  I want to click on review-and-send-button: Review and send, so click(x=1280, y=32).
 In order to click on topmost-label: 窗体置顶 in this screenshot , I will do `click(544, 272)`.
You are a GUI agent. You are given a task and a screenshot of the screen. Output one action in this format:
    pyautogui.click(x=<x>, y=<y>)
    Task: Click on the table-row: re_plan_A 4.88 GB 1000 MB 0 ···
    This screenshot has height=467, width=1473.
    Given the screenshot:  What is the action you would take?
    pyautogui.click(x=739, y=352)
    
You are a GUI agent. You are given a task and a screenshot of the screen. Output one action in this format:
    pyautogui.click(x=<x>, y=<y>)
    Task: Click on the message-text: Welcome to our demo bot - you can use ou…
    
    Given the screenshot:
* * *
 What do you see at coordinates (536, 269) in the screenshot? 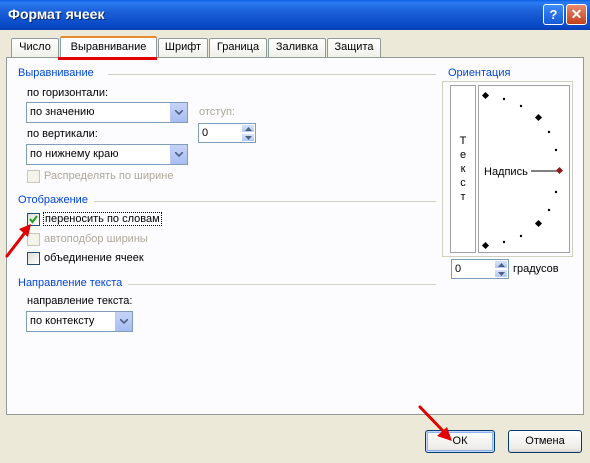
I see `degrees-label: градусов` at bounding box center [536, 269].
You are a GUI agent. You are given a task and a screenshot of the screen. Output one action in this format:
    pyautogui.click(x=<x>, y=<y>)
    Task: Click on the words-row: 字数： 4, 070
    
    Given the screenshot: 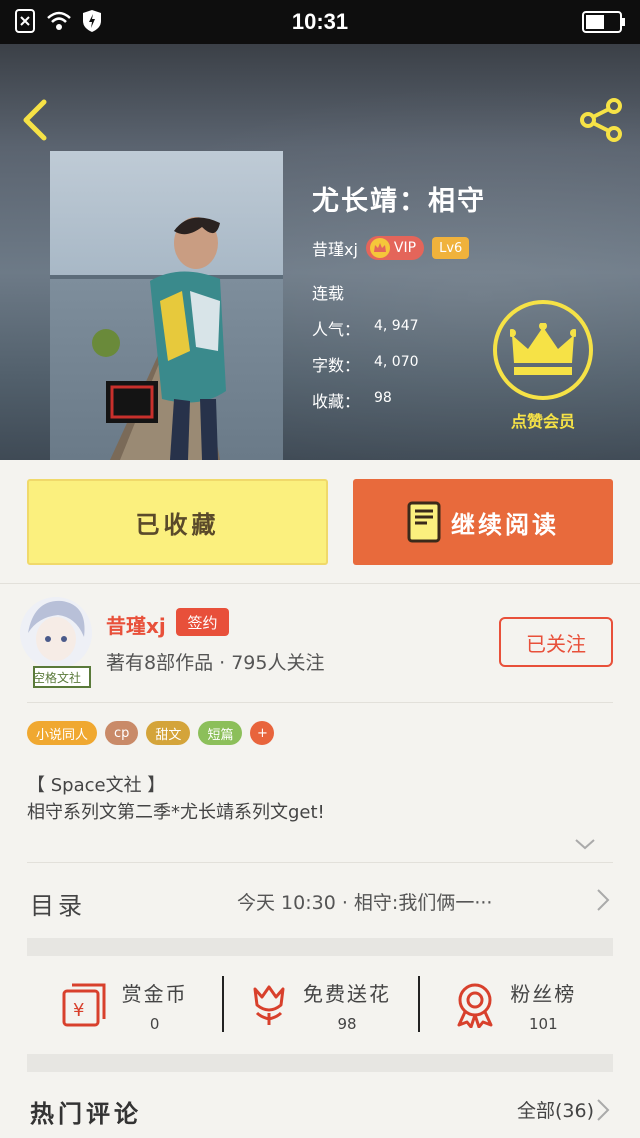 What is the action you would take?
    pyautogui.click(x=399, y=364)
--
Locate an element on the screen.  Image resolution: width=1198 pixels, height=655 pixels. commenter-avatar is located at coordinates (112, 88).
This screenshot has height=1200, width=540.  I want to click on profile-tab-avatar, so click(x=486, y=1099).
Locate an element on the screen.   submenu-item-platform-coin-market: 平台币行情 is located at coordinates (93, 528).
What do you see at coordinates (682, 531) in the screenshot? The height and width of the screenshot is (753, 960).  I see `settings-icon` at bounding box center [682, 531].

> Task item
Collect every line of the items above that contains the word "avatar", and copy each one out in full.

> Written response
Locate an element on the screen.  Image resolution: width=1198 pixels, height=655 pixels. commenter-avatar is located at coordinates (112, 88).
This screenshot has height=1200, width=540.  I want to click on profile-tab-avatar, so click(x=486, y=1099).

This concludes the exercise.